In my last column, I wrote about how new technology sometimes scares the snot out of me (specifically driverless cars).
But I’m not a complete Luddite, or neo-Luddite. I do have an iPhone, apps and all.
Some of the apps I use most frequently during the summer are weather-related. I like to check if a squall line is marching my way before I commit to any lengthy outdoor activities.
Dr. Randy Kutcher, a disease specialist with the University of Saskatchewan, thinks local weather data could also help farmers make better fungicide application decisions.
The first thing farmers need to remember is that weather is just one risk factor. For a disease to take hold there needs to be inoculum in the area, he explained. Rotation and variety are also factors, he added.
Some regions are already creating disease risk maps using weather data. For example, Manitoba creates a FHB risk map. The map is updated daily and takes into account the temperature and weather over the last seven days.
Saskatchewan doesn’t have anything similar right now, although they do survey fields for sclerotinia and blackleg ever year. The disease maps posted on its website will give you an idea of whether the disease is present in your area.
But the good news is that even if you don’t have disease risk maps for your area, you have other options. For one thing, weather stations aren’t prohibitively expensive anymore.
“When you spend half a million on a combine, a couple thousand bucks for a weather station is not that much,” said Kutcher. “And in fact, you can get stuff for a lot cheaper than that. You can get stuff at Canadian Tire even.”
The University of Saskatchewan uses a sophisticated, solar-powered weather station called a Davis, which Kutcher said costs a couple thousand bucks. They also use small weather probes called HOBOs, which come in at less than $500.
“You can move them around. Or you can move them higher or lower in the canopy, depending on what you’re measuring,” said Kutcher. The cigar-shaped probes measure temperature, relative humidity, leaf surface wetness, and other variables. They don’t measure rainfall, but farmers can either check a rain gauge every morning or buy a tipping bucket.
Of course, Kutcher’s not the only one who sees a fit. Farmers Edge is using weather stations to help its clients with different agronomic and management decisions, including fungicide application. They combine weather data with information on fertility, variety, seeding date, soil water holding capacity and texture, and satellite imagery to predict everything from crop stages to disease outbreaks, Farmers Edge founder Wade Barnes wrote via email.
Once you have a personal weather station, you can also connect it to networks. Both Wunderground and WeatherFarm allow individuals to do this, although you should probably check their requirements before ponying up for a station. Hooking into their systems feeds weather data into the network, which benefits others in the area. WeatherFarm also has an online tool that tells you whether it’s too windy to spray or not, so that’s something to consider.

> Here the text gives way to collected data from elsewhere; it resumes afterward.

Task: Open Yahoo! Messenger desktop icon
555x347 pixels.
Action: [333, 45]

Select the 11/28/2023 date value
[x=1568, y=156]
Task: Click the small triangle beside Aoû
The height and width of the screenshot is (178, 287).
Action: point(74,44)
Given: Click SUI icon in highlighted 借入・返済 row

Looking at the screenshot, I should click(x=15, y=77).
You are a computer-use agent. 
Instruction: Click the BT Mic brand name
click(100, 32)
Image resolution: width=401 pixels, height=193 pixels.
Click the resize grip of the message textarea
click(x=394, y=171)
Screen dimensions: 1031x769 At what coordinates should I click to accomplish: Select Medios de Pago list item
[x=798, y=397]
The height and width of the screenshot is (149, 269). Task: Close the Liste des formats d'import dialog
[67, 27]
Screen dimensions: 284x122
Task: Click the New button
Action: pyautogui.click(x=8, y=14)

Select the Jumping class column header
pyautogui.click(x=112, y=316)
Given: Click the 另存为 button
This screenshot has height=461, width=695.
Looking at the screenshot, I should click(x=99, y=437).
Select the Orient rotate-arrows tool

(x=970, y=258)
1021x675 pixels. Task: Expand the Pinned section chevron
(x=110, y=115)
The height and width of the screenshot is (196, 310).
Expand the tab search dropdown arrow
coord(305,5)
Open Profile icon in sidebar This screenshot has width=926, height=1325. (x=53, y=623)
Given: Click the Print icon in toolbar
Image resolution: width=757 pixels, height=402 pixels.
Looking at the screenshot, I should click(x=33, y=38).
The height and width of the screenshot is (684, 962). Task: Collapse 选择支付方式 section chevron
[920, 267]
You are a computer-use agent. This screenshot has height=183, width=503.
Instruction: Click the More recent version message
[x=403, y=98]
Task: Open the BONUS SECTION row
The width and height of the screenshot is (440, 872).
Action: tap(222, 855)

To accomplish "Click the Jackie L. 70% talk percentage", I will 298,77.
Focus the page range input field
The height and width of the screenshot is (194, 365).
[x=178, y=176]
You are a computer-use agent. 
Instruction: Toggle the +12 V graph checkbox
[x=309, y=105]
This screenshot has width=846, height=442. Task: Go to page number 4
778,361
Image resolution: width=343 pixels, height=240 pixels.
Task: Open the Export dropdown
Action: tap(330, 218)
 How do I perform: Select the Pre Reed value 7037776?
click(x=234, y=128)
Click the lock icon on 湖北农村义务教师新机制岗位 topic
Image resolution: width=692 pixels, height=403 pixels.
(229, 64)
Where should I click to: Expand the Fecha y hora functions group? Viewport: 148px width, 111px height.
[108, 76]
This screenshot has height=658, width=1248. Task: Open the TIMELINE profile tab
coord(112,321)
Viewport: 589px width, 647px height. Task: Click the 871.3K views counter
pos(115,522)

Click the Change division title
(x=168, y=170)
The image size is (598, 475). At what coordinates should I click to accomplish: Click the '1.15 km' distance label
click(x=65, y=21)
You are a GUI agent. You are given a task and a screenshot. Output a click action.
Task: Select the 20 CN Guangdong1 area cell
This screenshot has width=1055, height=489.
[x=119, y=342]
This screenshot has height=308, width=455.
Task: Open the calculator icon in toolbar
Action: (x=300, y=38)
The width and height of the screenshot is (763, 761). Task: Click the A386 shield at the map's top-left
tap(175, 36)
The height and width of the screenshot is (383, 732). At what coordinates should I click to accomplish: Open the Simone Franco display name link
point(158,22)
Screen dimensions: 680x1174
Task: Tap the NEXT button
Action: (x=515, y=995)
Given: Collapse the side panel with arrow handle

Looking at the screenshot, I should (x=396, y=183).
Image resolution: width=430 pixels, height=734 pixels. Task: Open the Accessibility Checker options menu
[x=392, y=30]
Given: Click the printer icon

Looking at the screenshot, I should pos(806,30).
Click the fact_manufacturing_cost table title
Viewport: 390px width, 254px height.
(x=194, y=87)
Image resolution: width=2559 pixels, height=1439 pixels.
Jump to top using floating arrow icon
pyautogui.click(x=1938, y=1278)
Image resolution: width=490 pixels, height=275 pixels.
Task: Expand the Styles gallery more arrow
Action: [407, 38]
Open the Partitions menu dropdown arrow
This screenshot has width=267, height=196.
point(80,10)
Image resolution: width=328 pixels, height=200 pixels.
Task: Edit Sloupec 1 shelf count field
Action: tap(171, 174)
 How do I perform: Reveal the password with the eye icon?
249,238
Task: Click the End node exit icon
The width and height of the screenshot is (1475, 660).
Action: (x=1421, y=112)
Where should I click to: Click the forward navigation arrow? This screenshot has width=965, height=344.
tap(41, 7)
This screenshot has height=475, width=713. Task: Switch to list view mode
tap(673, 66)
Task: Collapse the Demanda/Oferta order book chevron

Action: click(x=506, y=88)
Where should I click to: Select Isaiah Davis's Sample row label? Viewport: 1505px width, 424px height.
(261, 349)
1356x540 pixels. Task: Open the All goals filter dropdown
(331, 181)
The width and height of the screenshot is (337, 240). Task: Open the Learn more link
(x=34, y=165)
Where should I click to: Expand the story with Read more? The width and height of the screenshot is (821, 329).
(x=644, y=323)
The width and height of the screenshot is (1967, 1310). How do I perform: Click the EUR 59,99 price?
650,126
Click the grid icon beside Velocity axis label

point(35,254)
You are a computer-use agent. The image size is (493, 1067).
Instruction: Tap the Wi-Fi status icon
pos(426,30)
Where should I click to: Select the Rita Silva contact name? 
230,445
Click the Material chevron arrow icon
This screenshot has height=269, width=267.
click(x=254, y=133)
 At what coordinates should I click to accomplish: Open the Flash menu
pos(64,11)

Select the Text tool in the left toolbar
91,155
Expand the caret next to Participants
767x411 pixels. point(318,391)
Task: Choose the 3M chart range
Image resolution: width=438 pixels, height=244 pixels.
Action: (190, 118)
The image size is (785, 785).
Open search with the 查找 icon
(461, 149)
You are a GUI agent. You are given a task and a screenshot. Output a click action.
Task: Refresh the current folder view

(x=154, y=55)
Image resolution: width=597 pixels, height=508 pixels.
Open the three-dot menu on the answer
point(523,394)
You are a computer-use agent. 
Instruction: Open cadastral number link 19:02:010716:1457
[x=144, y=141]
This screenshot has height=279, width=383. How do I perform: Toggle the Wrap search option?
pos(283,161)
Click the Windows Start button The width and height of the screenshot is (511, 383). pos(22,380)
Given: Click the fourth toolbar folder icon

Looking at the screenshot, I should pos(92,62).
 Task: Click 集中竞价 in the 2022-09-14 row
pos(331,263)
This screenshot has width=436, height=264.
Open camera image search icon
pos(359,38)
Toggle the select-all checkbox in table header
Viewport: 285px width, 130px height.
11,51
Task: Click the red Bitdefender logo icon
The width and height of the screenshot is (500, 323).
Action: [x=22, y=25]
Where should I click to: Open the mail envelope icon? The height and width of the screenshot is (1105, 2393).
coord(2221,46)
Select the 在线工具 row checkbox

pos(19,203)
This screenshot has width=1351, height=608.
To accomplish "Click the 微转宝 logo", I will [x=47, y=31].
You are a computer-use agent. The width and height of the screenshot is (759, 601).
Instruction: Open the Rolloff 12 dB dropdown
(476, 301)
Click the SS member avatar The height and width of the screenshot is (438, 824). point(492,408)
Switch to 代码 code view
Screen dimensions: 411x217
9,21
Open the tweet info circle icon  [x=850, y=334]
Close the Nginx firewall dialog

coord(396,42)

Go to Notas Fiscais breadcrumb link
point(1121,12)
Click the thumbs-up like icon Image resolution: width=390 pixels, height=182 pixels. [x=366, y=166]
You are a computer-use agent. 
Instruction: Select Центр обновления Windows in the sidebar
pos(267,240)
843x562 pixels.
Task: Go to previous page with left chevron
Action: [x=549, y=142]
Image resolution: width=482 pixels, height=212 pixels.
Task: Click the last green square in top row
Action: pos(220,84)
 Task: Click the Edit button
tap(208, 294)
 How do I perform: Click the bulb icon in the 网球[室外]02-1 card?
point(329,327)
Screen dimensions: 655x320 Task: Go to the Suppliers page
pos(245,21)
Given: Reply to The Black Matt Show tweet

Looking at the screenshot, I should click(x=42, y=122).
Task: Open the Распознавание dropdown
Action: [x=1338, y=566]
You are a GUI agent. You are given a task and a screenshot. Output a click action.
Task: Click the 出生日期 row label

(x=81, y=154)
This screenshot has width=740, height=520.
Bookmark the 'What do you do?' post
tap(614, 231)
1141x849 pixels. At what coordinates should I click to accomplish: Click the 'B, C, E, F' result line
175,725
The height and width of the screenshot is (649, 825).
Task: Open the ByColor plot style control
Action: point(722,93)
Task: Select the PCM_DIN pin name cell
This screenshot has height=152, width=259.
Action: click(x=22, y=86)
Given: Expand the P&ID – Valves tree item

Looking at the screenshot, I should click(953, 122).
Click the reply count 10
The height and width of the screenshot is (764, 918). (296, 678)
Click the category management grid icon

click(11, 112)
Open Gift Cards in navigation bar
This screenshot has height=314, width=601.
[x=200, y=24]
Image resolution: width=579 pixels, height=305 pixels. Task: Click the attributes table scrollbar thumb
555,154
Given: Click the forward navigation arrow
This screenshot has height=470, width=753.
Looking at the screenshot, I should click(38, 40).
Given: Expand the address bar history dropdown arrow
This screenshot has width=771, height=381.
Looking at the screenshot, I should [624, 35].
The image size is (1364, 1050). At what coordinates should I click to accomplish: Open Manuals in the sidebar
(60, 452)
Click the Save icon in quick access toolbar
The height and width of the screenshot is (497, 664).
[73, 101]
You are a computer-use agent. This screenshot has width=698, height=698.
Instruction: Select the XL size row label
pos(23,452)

Farmers Edge provides weather stations as part of a precision agronomy package it calls Precision Solutions. The company supplies the hardware and installs the station. The stations tie into an existing network, but they provide local forecasts, weather alerts to help with agronomic decisions, historical weather information, and the ability to monitor environmental conditions for specific issues, such as disease. The weather station uploads this information to the Internet every few minutes.
Barnes cautioned against making spraying decisions based on alerts from weather stations 50 miles away. I think he’s probably right in that regard. My parents have a WeatherFarm station perched on top of their shop. There’s also a Wunderground station a few miles from their farm. The temperature, humidity and wind speed sometimes vary between those stations. It’s handy to have both available.
I don’t know much about actually buying a weather station. Wunderground has a selection on their website, but keep in mind they’re a U.S. company. Weather Innovations Network, which is based in Ontario, also has equipment information on its website.
Barnes suggests making sure your weather station provides enough data to help you make good decisions. You should also make sure you have enough strategically placed on the farm to make a difference, he added.
Kutcher said he thinks we can make use of weather data much more rigorously than we have.
“But we need to know when to collect it, how to collect it, and how to factor it into all the other things it affects — diseases like sclerotinia in canola and fusarium in wheat — to be able to make better judgments as to when to spray for those diseases.”
Weather Innovations Network is also linked to Glacier. The company partnered with Glacier a couple of years ago to buy WeatherFarm from the Canadian Wheat Board.